London, United Kingdom — Europe’s stock markets slid in opening deals on Monday as investors fretted over French political uncertainty, following snap elections in which a hung parliament appeared the likeliest outcome.
In the eurozone, the Paris CAC 40 benchmark stocks index sank 0.4 percent and Frankfurt’s DAX shed 0.1 percent, while London’s FTSE 100 index was down 0.3 percent in value. The euro meanwhile stumbled against the dollar and pound.
But after half an hour of trading the Paris CAC 40 had erased the losses and had edged into positive territory, as had Frankfurt’s DAX.

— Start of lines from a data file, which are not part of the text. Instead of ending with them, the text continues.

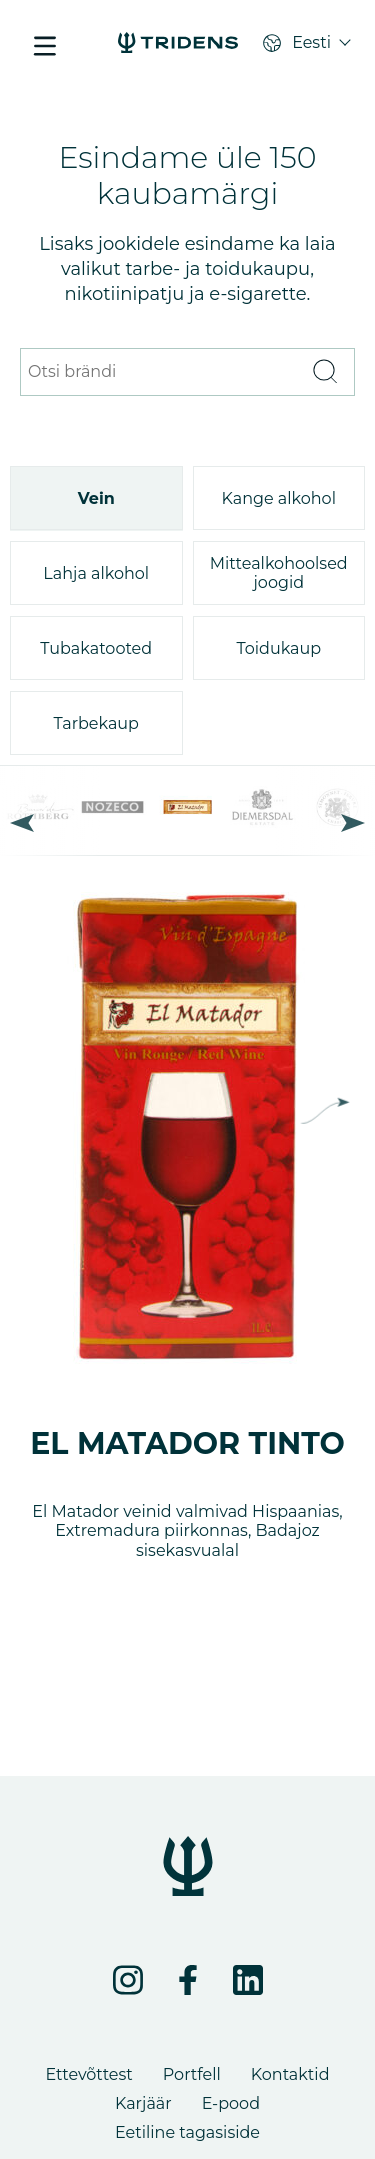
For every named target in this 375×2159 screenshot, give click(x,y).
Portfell (192, 2074)
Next (353, 823)
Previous (22, 823)
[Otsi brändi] (162, 372)
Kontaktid (290, 2074)
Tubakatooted (96, 648)
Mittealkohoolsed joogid (279, 573)
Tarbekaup (96, 723)
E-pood (231, 2103)
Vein (96, 498)
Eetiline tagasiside (187, 2132)
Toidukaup (278, 648)
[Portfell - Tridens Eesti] (178, 45)
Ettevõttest (88, 2074)
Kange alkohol (279, 498)
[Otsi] (324, 372)
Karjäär (143, 2103)
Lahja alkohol (96, 573)
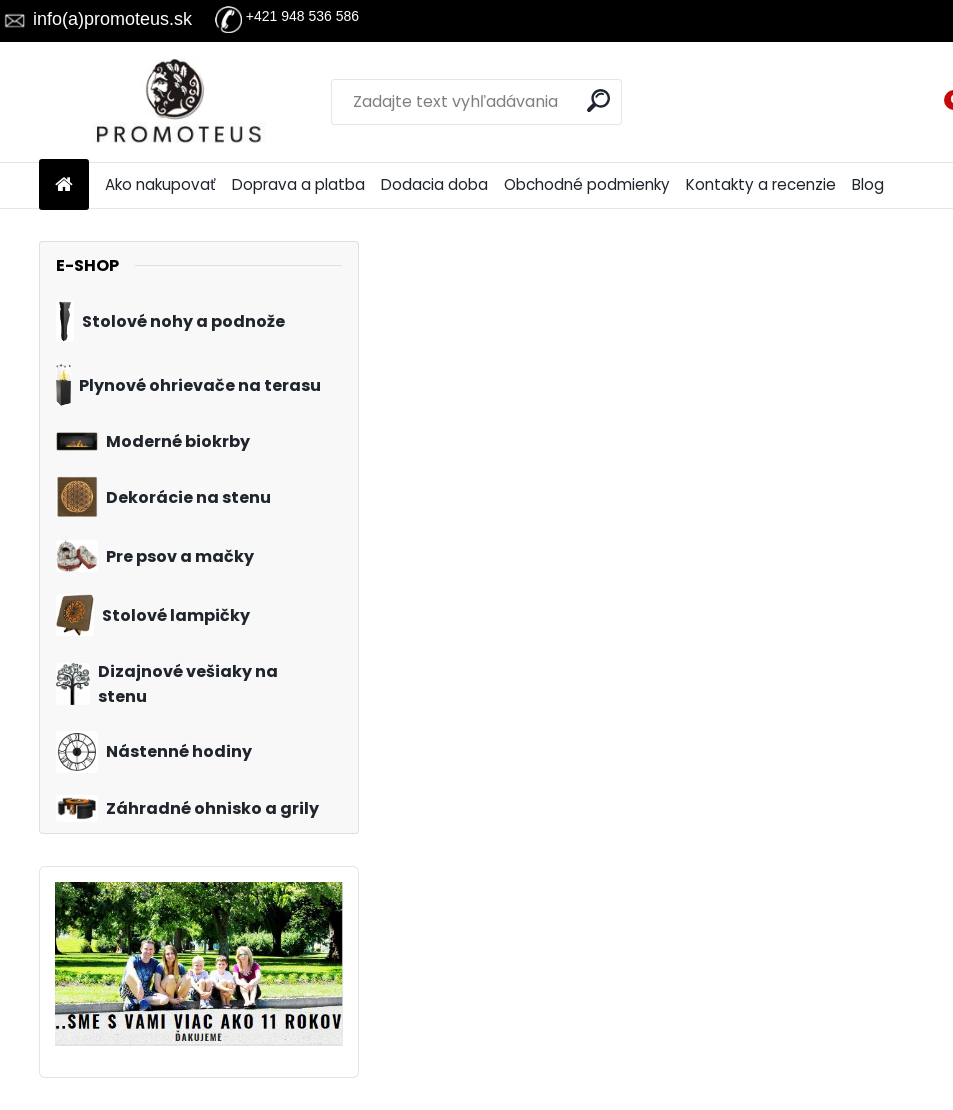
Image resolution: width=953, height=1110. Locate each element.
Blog (868, 184)
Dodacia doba (434, 184)
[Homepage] (64, 185)
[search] (598, 100)
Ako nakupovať (160, 184)
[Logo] (176, 102)
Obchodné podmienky (587, 184)
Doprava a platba (298, 184)
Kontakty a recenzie (761, 184)
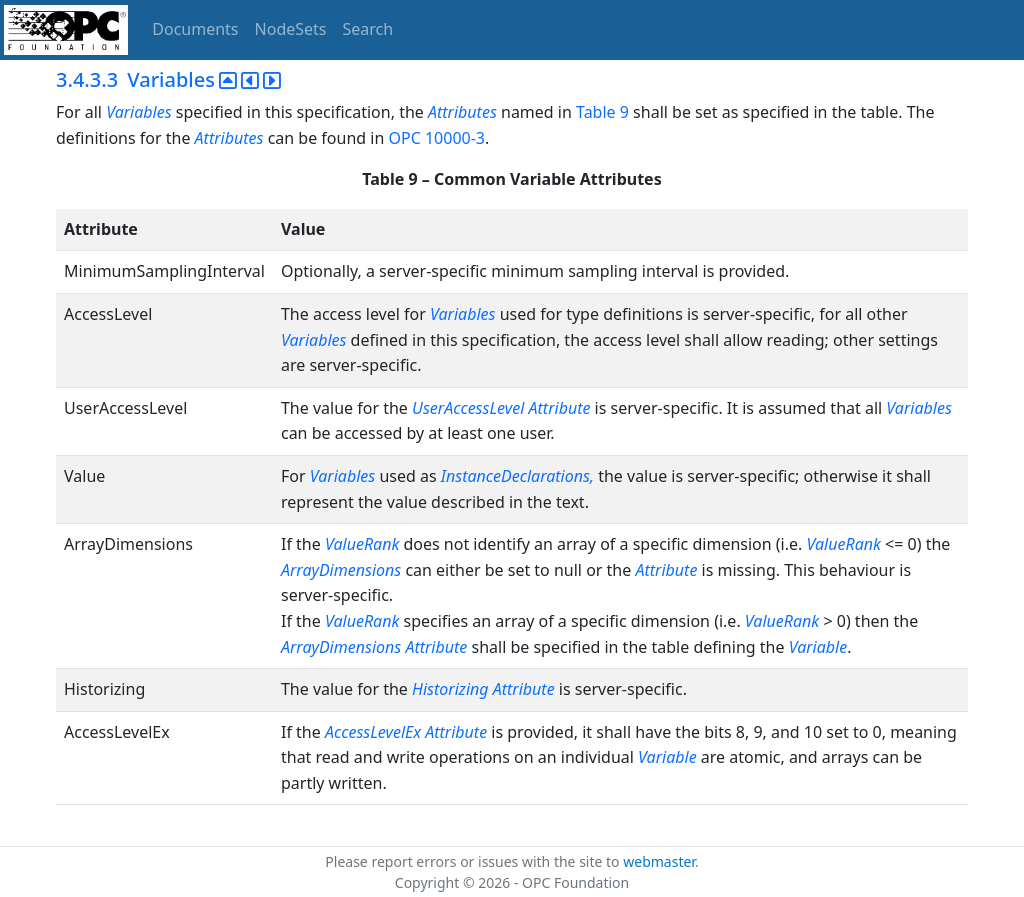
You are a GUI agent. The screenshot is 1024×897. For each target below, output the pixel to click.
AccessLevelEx (373, 732)
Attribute (560, 408)
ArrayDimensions (341, 570)
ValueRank (362, 544)
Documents (195, 29)
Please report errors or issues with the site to (474, 861)
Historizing (450, 689)
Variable (818, 647)
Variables (138, 112)
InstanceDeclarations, (517, 476)
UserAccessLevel (468, 408)
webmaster (659, 861)
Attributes (462, 112)
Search (368, 29)
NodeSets (291, 29)
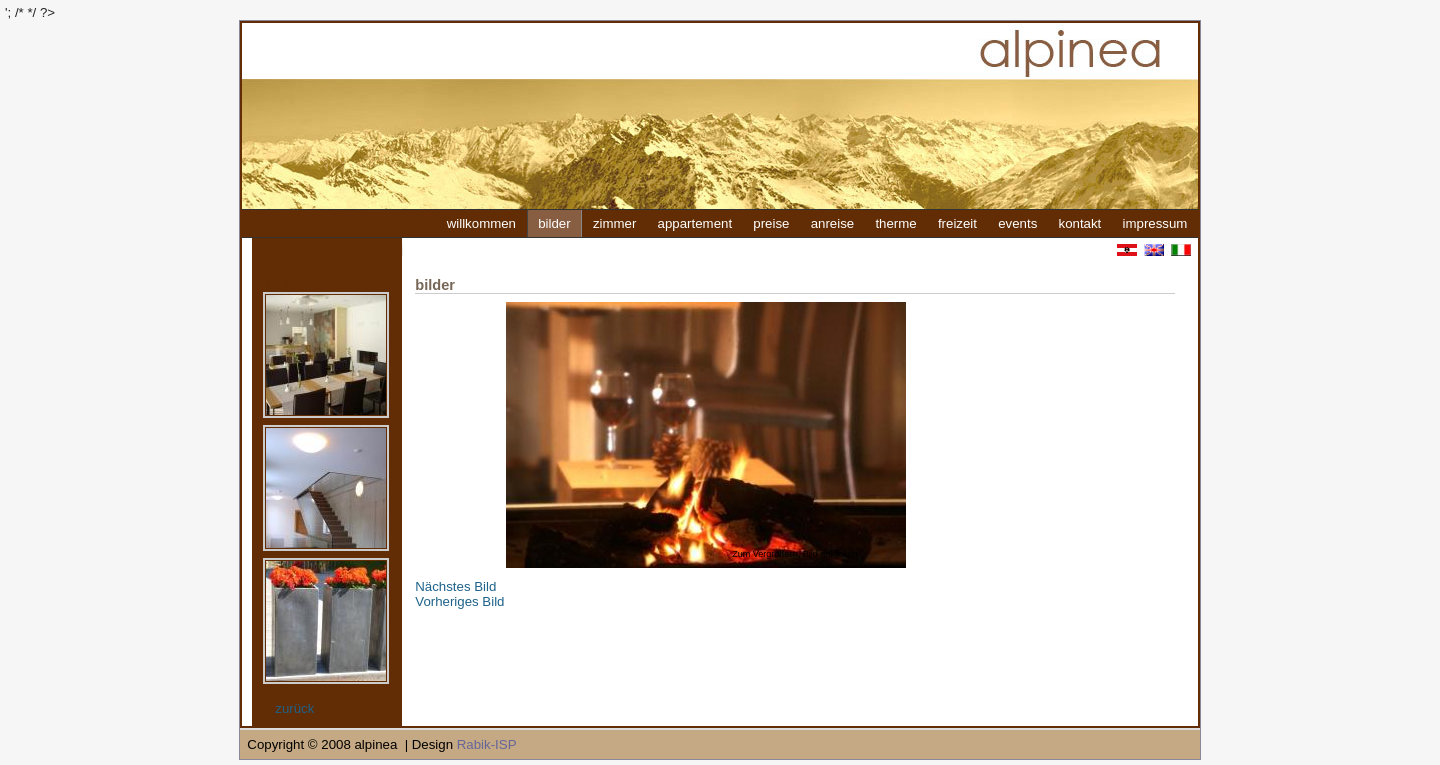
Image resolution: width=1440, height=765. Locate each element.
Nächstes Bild (455, 586)
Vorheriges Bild (459, 601)
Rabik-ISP (487, 744)
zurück (294, 708)
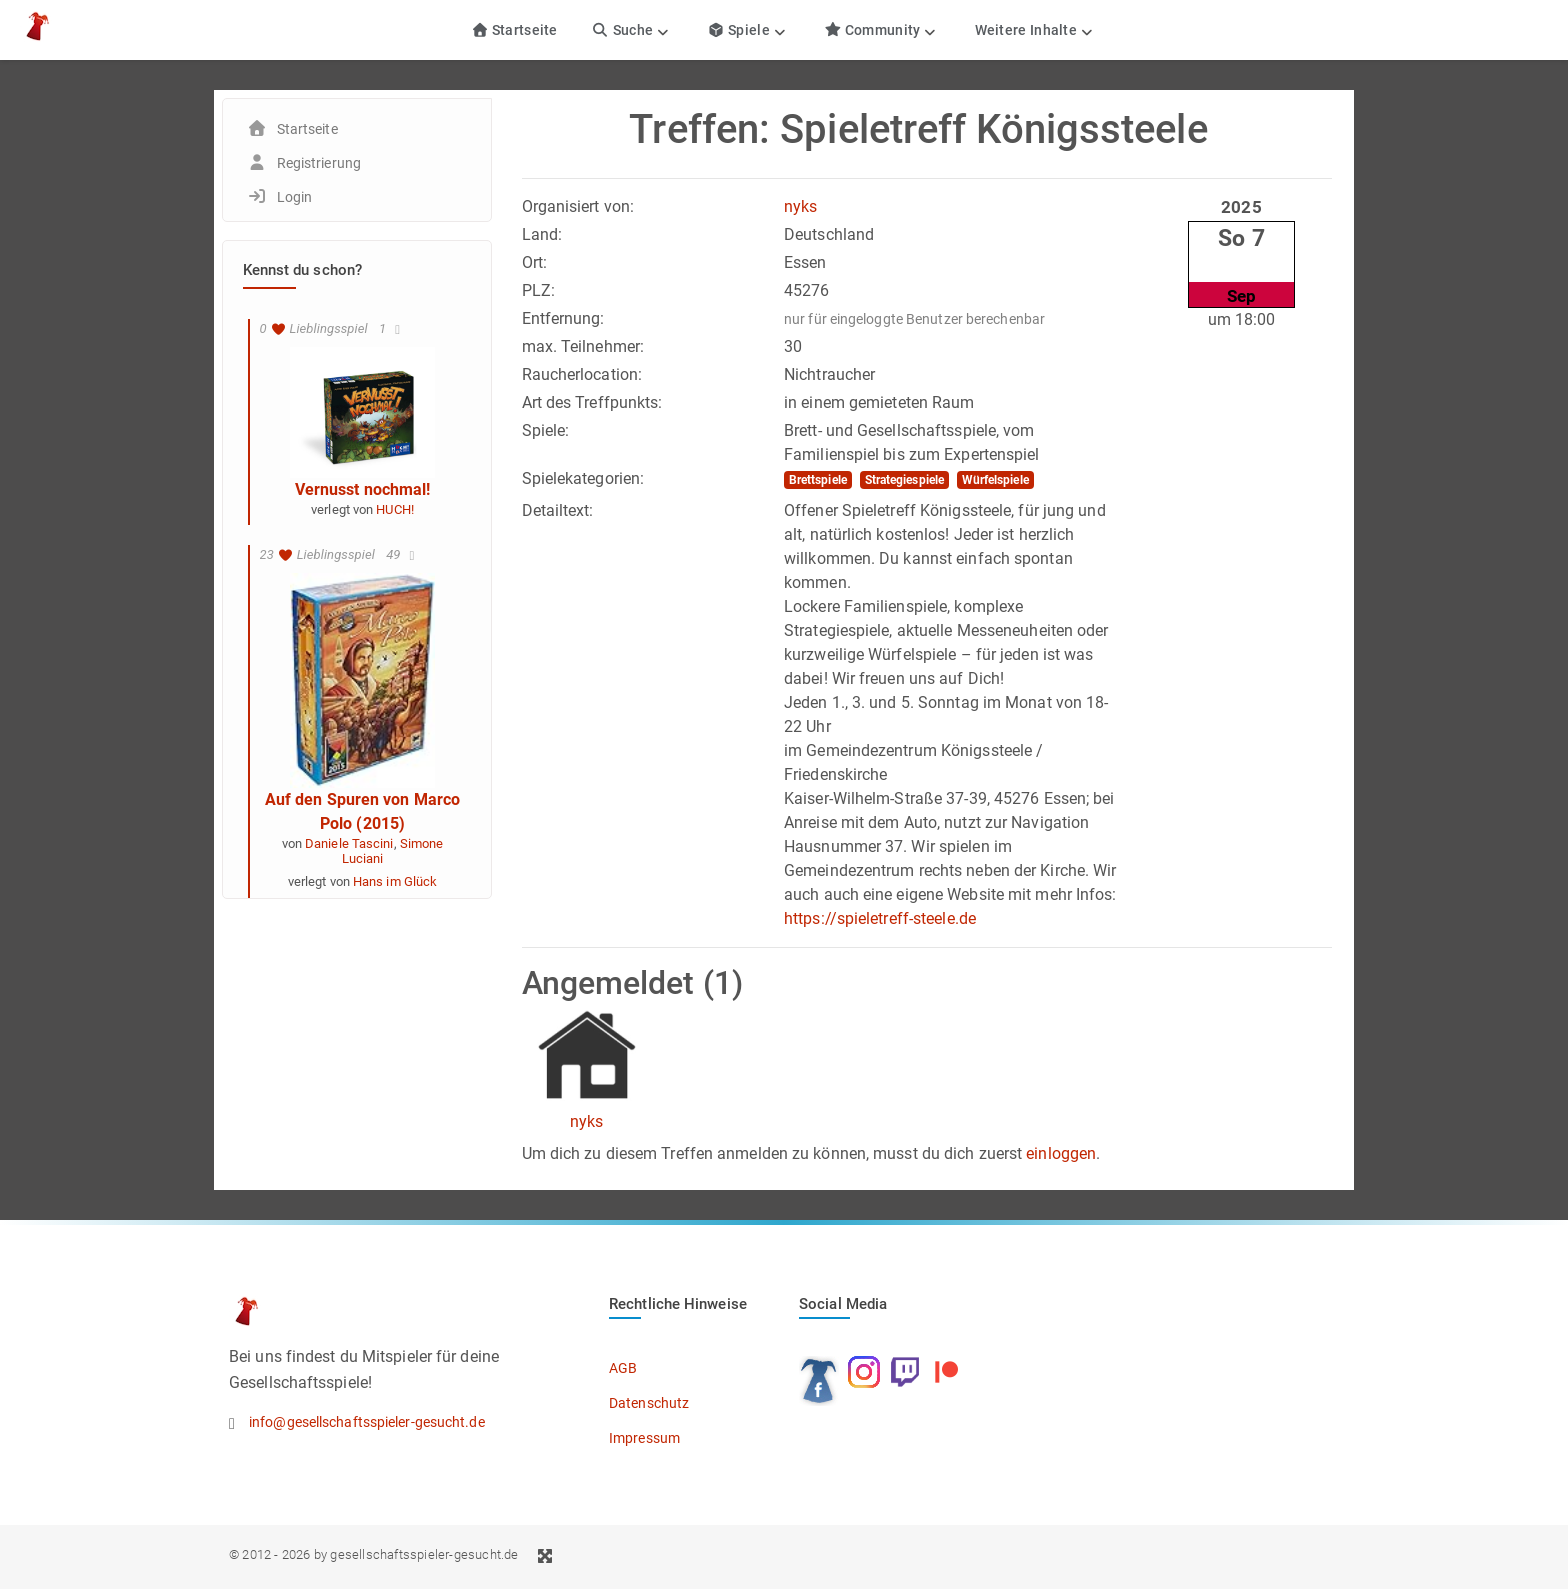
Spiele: (546, 430)
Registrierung (319, 163)
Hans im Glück (395, 881)
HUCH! (395, 509)
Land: (542, 234)
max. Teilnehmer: (583, 346)
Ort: (534, 262)
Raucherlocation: (582, 374)
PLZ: (538, 290)
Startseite (514, 30)
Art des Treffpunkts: (592, 402)
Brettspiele (818, 480)
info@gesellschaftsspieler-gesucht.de (367, 1422)
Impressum (644, 1438)
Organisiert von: (578, 206)
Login (295, 197)
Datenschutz (649, 1403)
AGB (623, 1368)
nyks (800, 206)
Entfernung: (563, 318)
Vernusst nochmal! (363, 489)
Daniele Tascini (349, 843)
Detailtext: (558, 510)
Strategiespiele (905, 480)
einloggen (1061, 1153)
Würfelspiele (995, 480)
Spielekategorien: (583, 478)
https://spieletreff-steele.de (880, 918)
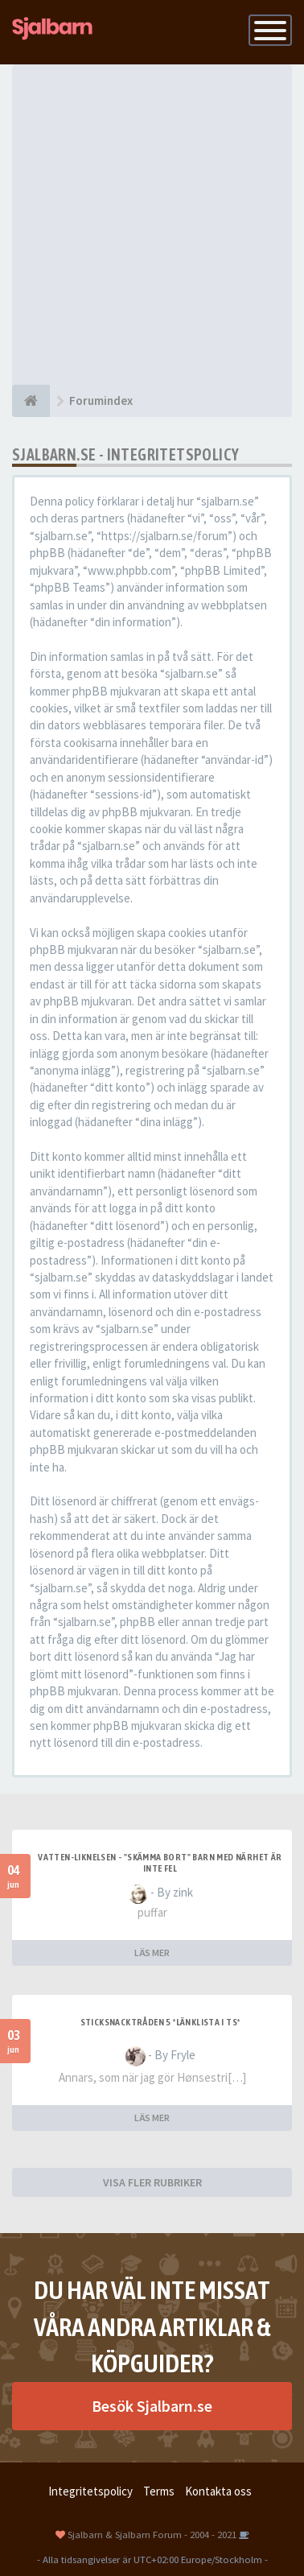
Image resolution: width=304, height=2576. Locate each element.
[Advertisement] (152, 224)
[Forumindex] (31, 401)
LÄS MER (152, 1952)
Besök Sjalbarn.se (152, 2406)
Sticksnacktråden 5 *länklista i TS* (160, 2022)
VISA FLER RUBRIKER (152, 2182)
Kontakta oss (218, 2491)
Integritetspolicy (90, 2491)
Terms (159, 2491)
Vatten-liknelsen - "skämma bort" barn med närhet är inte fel (159, 1863)
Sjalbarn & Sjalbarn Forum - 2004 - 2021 (152, 2534)
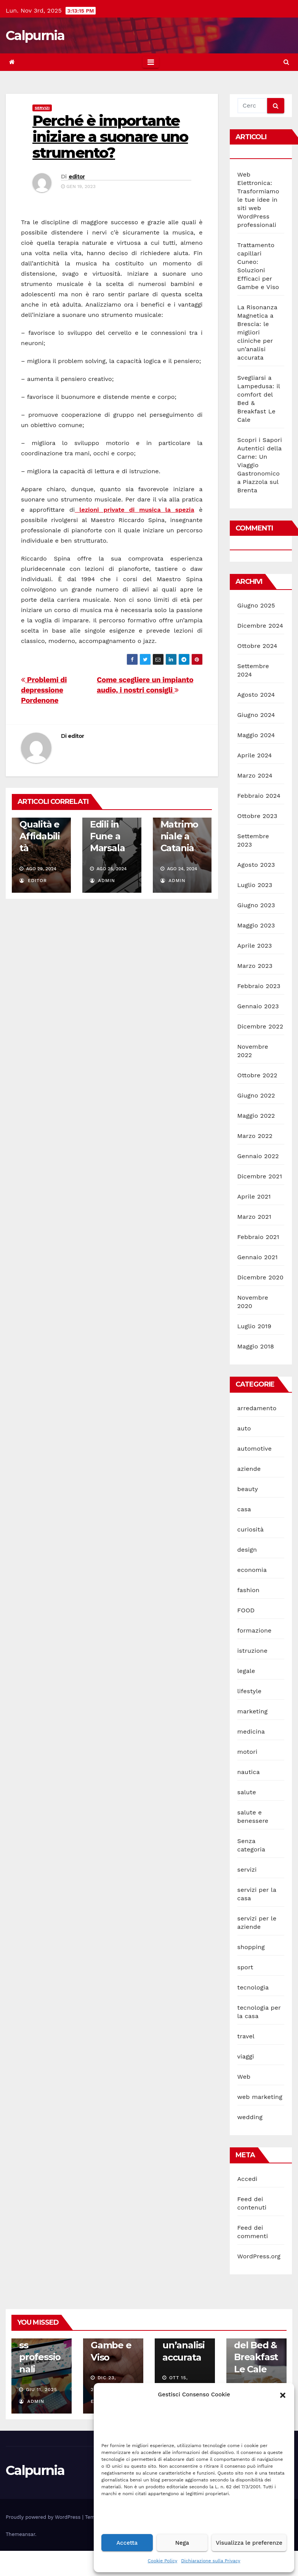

READ: Euro slips in Asian trade after snap French poll
France’s left was set to emerge as the biggest group in a new parliament, beating out a resurgent far right in a vote called by President Emmanuel Macron three years ahead of schedule.
Macron’s centrist alliance will have dozens fewer members of parliament, but held up better than expected and could end up in second.
Yet no group is expected to have won an absolute majority in the second-biggest economy in the European Union.
“Political uncertainty in France is set to remain elevated in the coming weeks until there is greater clarity over what form the next government will take,” noted MUFG economist Lee Hardman.
“With all three major parties falling well short of an absolute majority in parliament, it remains likely that the next government will struggle to implement their policy agenda.”